2003-01-16 01:36:22

by Randy Hron

[permalink] [raw]
Subject: big ext3 sequential write improvement in 2.5.51-mm1 gone in 2.5.53-mm1?

On a quad xeon running tiobench...
The throughput and max latency for ext3 sequential writes
looks very good when threads >= 2 on 2.5.51-mm1.

Did 2.5.51-mm1 mount ext3 as ext2? I have ext2 logs for
2.5.51-mm1 and they look similar to the ext3 results.
The other 2.5 kernels from around that time look more
like 2.5.53-mm1.

file size = 8192 megs
block size = 4096 bytes
rate in megabytes/second
latency in milliseconds

Sequential Writes
Num Avg Maximum Lat% Lat% CPU
Identifier Thr Rate (CPU%) Latency Latency >2s >10s Eff
------------ --- ------ ------ --------- ----------- -------- -------- -----
2.5.51-mm1 1 55.58 46.70% 0.234 18461.07 0.00834 0.00000 119
2.5.51-mm1 2 38.00 31.54% 0.563 18460.95 0.00896 0.00000 120
2.5.51-mm1 4 35.28 32.69% 1.041 84910.77 0.01306 0.00057 108
2.5.51-mm1 8 34.86 32.97% 2.090 113261.88 0.02433 0.00387 106
2.5.51-mm1 16 34.79 32.80% 3.786 216278.13 0.02923 0.01054 106
2.5.51-mm1 32 33.25 32.31% 7.083 331456.04 0.03152 0.01411 103
2.5.51-mm1 64 31.77 32.14% 14.020 604095.22 0.03772 0.02094 99
2.5.51-mm1 128 30.59 31.60% 25.436 653761.04 0.04019 0.02298 97
2.5.51-mm1 256 32.45 34.83% 47.633 598925.79 0.06914 0.04615 93

Sequential Writes
Num Avg Maximum Lat% Lat% CPU
Identifier Thr Rate (CPU%) Latency Latency >2s >10s Eff
------------ --- ------ ------ --------- ----------- -------- -------- -----
2.5.53-mm1 1 52.74 68.60% 0.604 19544.48 0.01731 0.00000 77
2.5.53-mm1 2 2.70 4.951% 7.589 54571.99 0.12716 0.00739 55
2.5.53-mm1 4 2.78 34.78% 13.966 467805.71 0.16842 0.03018 8
2.5.53-mm1 8 2.93 59.73% 26.819 1008655.17 0.19922 0.04420 5
2.5.53-mm1 16 3.14 26.13% 45.610 1939797.82 0.14705 0.05607 12
2.5.53-mm1 32 3.35 19.17% 80.421 3055837.66 0.12188 0.04888 17
2.5.53-mm1 64 3.43 15.13% 163.323 4284106.34 0.11868 0.05264 23
2.5.53-mm1 128 3.66 20.04% 260.372 5148947.62 0.12889 0.04530 18
2.5.53-mm1 256 4.26 20.30% 382.981 3094442.29 0.20232 0.06323 21

There is another odd thing in some of the 2.5 ext3 results.
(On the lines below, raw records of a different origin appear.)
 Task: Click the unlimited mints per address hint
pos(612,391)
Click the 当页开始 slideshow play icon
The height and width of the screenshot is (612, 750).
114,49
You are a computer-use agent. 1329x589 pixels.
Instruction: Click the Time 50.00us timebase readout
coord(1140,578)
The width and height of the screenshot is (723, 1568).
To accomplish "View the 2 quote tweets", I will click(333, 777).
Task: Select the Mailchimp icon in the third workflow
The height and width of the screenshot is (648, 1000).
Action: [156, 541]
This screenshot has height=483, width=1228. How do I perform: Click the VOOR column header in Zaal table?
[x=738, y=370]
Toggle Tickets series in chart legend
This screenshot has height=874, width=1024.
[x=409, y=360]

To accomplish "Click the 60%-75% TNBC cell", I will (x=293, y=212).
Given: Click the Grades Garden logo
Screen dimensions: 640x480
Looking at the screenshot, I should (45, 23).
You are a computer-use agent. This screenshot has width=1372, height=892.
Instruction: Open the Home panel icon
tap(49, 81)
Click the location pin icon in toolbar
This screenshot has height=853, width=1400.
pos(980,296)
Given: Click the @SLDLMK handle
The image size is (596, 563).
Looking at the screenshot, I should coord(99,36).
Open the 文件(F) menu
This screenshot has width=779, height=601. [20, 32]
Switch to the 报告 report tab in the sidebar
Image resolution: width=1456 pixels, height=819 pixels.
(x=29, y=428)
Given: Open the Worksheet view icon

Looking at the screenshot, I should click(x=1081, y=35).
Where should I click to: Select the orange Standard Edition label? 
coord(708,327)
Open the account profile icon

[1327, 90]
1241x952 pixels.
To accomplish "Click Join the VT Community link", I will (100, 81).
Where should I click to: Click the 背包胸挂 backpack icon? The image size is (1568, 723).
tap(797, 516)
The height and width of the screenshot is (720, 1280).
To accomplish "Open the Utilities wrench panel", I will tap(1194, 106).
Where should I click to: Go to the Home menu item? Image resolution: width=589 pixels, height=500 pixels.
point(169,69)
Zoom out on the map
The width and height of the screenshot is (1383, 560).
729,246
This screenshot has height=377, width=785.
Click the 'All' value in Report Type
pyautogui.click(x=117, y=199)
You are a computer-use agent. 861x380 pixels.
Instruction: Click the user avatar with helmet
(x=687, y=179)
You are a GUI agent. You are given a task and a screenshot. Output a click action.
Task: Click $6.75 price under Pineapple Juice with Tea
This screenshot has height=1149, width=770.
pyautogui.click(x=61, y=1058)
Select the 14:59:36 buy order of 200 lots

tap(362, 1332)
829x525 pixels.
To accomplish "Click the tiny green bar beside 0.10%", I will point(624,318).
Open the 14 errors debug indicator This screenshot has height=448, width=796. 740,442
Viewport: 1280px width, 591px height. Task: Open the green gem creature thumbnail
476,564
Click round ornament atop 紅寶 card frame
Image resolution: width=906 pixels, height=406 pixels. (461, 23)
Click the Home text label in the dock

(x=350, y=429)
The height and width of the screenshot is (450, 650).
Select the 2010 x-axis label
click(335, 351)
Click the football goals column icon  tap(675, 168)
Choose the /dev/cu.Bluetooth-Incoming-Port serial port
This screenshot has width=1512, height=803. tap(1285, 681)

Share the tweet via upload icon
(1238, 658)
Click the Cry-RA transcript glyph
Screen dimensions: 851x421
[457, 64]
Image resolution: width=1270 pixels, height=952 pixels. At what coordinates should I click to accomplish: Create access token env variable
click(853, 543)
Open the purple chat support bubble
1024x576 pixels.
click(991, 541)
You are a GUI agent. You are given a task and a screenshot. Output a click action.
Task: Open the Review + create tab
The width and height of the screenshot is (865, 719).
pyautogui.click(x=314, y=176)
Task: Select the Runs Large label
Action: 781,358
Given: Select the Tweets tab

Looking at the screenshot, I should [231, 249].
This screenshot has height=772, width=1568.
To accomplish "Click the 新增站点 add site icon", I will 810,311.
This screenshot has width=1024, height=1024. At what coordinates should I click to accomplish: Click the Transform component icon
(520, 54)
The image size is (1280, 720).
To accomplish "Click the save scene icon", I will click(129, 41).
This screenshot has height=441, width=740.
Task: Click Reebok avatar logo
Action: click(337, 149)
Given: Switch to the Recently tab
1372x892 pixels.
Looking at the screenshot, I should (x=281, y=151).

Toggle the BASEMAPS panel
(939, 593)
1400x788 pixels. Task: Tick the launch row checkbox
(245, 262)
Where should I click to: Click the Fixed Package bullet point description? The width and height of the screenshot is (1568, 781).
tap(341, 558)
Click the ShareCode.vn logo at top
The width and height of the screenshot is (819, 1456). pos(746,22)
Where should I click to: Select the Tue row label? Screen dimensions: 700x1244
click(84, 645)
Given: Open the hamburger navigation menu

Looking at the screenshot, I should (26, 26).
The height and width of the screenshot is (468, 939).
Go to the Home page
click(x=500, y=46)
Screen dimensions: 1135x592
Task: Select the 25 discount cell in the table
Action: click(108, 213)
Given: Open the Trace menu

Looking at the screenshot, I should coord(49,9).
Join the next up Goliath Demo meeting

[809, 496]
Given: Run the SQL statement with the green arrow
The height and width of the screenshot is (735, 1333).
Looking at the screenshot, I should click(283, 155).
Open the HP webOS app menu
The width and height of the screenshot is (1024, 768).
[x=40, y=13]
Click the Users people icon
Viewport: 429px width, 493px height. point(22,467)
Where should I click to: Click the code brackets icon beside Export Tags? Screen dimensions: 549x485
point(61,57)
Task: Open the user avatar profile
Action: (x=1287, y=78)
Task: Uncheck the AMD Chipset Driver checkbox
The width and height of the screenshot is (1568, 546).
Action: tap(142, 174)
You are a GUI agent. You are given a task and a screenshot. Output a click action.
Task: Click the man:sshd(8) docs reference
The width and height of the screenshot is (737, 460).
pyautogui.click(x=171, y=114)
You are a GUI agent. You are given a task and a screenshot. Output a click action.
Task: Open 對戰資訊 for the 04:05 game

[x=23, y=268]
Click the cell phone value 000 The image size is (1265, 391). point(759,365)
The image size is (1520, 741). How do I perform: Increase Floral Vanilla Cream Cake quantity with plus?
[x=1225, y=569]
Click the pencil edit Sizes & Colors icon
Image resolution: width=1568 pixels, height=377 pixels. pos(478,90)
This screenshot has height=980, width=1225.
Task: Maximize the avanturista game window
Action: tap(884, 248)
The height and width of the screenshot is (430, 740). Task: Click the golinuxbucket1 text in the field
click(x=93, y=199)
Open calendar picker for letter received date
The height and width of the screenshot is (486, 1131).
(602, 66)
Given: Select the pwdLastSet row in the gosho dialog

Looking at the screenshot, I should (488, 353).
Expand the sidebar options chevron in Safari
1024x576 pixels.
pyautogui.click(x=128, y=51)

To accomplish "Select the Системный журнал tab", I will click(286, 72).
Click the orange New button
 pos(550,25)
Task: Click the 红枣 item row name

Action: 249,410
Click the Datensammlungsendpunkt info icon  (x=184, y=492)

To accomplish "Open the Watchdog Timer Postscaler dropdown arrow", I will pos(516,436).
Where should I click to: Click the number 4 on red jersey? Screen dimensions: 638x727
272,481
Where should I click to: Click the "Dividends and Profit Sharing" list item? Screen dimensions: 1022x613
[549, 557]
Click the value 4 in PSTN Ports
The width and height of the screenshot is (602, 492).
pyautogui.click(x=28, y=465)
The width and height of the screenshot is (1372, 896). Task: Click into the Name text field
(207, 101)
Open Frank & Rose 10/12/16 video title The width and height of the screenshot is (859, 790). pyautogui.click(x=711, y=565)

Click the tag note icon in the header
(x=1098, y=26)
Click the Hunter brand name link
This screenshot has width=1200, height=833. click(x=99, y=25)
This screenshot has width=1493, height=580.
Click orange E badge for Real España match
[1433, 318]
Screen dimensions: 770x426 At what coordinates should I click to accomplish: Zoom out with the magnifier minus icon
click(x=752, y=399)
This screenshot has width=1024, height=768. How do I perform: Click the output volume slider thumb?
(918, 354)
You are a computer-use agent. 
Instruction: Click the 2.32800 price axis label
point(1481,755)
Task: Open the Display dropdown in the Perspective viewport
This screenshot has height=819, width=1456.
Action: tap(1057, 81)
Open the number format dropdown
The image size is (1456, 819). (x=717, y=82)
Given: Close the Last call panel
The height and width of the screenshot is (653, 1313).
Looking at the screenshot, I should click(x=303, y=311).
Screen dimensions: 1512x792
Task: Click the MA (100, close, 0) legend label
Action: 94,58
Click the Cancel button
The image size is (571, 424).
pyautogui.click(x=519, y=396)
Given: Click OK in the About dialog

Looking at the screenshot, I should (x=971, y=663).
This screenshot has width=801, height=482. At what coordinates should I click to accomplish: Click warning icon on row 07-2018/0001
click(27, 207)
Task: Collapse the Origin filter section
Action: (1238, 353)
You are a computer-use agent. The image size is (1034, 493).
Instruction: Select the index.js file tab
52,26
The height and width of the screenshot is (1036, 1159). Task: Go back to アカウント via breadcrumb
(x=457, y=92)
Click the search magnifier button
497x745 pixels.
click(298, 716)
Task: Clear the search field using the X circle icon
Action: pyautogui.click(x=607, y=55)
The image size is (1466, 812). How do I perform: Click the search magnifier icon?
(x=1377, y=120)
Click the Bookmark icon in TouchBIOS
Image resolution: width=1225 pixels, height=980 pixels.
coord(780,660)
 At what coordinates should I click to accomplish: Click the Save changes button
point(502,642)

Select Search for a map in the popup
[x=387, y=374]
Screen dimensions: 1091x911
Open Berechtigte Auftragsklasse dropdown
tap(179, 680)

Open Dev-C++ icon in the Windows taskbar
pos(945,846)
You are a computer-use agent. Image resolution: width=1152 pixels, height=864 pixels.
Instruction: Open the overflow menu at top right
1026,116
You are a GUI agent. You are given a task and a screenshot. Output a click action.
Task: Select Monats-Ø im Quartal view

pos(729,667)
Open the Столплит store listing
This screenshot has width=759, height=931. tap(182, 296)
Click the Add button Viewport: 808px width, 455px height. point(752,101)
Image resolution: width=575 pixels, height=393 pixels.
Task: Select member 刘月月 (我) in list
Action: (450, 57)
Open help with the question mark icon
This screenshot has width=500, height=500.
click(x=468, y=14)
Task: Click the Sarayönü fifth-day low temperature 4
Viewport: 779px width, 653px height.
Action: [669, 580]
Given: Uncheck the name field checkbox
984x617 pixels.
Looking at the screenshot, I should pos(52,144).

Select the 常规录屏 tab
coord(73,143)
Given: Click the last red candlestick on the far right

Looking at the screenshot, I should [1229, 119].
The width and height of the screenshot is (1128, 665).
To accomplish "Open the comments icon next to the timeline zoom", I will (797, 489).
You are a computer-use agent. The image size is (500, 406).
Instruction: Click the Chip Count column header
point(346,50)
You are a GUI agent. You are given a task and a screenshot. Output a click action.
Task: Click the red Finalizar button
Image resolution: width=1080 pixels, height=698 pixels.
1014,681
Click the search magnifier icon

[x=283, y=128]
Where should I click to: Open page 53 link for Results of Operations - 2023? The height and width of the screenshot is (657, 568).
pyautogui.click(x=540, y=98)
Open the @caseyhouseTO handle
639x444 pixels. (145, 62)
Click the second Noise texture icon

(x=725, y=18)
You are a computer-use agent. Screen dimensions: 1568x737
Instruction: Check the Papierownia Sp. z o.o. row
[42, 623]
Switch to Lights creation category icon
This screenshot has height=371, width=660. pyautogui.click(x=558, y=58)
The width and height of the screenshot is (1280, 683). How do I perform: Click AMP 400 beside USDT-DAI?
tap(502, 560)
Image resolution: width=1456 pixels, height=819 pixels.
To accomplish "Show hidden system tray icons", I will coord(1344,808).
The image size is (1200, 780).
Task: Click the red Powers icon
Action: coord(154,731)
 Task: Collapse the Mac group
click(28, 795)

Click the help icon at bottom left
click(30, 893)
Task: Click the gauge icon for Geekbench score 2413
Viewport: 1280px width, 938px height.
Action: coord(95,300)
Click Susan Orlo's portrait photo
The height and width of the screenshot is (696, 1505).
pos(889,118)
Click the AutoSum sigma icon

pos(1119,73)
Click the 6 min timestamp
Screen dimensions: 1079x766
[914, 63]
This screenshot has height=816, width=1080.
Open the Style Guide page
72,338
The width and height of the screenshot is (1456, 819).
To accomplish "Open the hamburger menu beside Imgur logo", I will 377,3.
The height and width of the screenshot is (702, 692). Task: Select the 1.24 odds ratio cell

Several of the
kernels show a jump in throughput at 256 threads.

Sequential Writes
Num Avg Maximum Lat% Lat% CPU
Identifier Thr Rate (CPU%) Latency Latency >2s >10s Eff
------------ --- ------ ------ --------- ----------- -------- -------- -----
2.5.56 1 53.17 69.99% 0.194 36612.36 0.00029 0.00005 76
2.5.56 2 2.53 4.728% 7.549 1219600.59 0.05112 0.00205 53
2.5.56 4 2.58 73.97% 15.141 823168.02 0.05078 0.01531 3
2.5.56 8 2.67 179.9% 29.981 641722.67 0.07091 0.04382 1
2.5.56 16 3.34 136.6% 47.075 1416051.92 0.11807 0.09304 2
2.5.56 32 2.93 124.8% 100.112 1842078.09 0.18826 0.14262 2
2.5.56 64 3.66 37.46% 147.693 4216304.67 0.12394 0.06661 10
2.5.56 128 4.01 17.11% 237.592 4194864.65 0.10777 0.05642 23
2.5.56 256 12.64 48.78% 353.895 3741404.43 0.10434 0.05335 26

2.4 has a more gentle degradation in throughput and max latency for seq writes
on ext3:

Sequential Writes
Num Avg Maximum Lat% Lat% CPU
Identifier Thr Rate (CPU%) Latency Latency >2s >10s Eff
------------- --- ------ ------ --------- ----------- -------- -------- -----
2.4.20-pre10 1 37.71 56.08% 0.288 4315.58 0.00000 0.00000 67
2.4.20-pre10 2 33.01 98.65% 0.592 5517.10 0.00010 0.00000 33
2.4.20-pre10 4 30.83 153.3% 1.162 3684.74 0.00000 0.00000 20
2.4.20-pre10 8 24.86 126.9% 2.523 7436.22 0.00058 0.00000 20
2.4.20-pre10 16 21.21 104.0% 4.893 9132.94 0.00992 0.00000 20
2.4.20-pre10 32 18.14 97.27% 10.394 13451.42 0.09843 0.00000 19
2.4.20-pre10 64 15.63 90.39% 22.679 18888.44 0.39897 0.00000 17
2.4.20-pre10 128 12.03 78.06% 54.387 31156.69 1.12638 0.00038 15
2.4.20-pre10 256 9.94 71.13% 134.323 61604.97 2.87437 0.03022 14

--
Randy Hron
http://home.earthlink.net/~rwhron/kernel/bigbox.html


2003-01-16 06:21:18

by Andrew Morton

[permalink] [raw]
Subject: Re: big ext3 sequential write improvement in 2.5.51-mm1 gone in 2.5.53-mm1?

[email protected] wrote:
>
> On a quad xeon running tiobench...
> The throughput and max latency for ext3 sequential writes
> looks very good when threads >= 2 on 2.5.51-mm1.
>
> Did 2.5.51-mm1 mount ext3 as ext2? I have ext2 logs for
> 2.5.51-mm1 and they look similar to the ext3 results.
> The other 2.5 kernels from around that time look more
> like 2.5.53-mm1.
>

Dunno. There have been about 7,000 different versions of the I/O scheduler
in that time and it seems a bit prone to butterfly effects.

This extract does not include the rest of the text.